Tomorrow is the first day of school for students. Last week, I had a full week of pre-planning, which consisted of meetings, in-services, a motivational speaker, time in my classroom, and seeing students and parents as they came to visit on registration day. 

This summer, I was pretty much a bum. Since I was finishing up my Ed.S degree last summer, this summer I was determined to take it easy. I deliberately stayed at home and enjoyed my time off doing nothing. In terms of professional development, though, it was busy for a 2-week span, as I delivered CI presentations at both the ACL Summer Institute and IFLT, served as a coach at IFLT, and took a 4-day Fluency Fast course in Mandarin with Linda Li. I got the chance both to teach others about CI and to experience CI myself firsthand, as well as learn many new strategies and ideas which I plan to implement in my classroom. Overall, I had a great summer.

After all that, one would think that I am ready and refreshed to teach students. The truth is: I am not. Far from it. Mentally and emotionally, I do not feel ready to teach or to see students. I feel like I am laboring to create lesson plans. Scaffolding and even knowing where to start as a beginning point with my lesson plans feels difficult for me, because I am out of sync. The idea of seeing 150 students tomorrow throughout the day seems a bit daunting to me. Quite honestly, I want to be feeling joy and excitement, instead of knowing that regardless of how early I go to bed tonight, I am not going to be able to get to sleep.

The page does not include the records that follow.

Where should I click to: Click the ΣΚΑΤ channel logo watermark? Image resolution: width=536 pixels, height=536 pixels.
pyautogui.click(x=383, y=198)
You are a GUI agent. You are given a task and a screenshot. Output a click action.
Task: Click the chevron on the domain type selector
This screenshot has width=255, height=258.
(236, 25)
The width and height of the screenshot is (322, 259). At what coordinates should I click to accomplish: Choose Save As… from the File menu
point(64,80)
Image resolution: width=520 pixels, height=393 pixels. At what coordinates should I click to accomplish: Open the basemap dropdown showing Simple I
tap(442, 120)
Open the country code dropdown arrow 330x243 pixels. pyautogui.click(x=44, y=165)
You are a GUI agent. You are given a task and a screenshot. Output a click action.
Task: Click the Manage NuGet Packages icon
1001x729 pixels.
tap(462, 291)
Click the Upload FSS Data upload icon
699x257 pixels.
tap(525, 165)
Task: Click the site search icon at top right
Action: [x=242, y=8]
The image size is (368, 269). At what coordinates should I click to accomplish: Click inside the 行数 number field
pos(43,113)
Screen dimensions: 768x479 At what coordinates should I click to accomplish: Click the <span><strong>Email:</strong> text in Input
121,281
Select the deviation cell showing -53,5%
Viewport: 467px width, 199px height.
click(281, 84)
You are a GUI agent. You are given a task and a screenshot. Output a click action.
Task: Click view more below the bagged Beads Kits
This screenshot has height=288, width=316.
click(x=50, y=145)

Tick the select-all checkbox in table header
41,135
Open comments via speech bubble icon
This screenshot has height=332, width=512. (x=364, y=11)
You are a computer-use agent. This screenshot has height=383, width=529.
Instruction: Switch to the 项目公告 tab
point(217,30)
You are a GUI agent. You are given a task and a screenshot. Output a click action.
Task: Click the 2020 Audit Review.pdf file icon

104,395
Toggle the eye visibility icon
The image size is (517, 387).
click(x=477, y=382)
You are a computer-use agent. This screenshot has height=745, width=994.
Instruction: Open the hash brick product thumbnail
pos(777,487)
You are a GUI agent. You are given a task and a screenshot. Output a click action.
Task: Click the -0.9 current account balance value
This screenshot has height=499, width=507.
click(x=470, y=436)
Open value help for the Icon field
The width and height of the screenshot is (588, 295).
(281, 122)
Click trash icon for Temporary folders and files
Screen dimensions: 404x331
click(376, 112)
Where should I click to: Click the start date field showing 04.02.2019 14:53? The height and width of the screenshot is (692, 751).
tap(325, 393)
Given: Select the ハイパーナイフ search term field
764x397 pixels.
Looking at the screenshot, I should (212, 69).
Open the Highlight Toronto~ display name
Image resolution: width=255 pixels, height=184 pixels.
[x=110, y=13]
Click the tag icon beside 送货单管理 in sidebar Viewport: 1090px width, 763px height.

Now to be honest, I feel this way to a degree EVERY year before the first day of school, and I do eventually get back into the swing of things. I also know that the best thing for me is just to dive back into it all, and that like riding a bike, it will all come back to me. I am just out of rhythm.

My accounting friends always tell me that they envy my job, because "there is a definite beginning, middle, and an end." While I definitely celebrate the "end," do I celebrate the "beginning"? A beginning means a clean slate - I can start anew; where I fell short last year, I can strive to improve this round. I just wish my mind and emotions could embrace that at the moment.

So I write this to say that even after over 20 years of teaching, I still get nervous about the beginning of the school year. I guess that it is just part of being a teacher.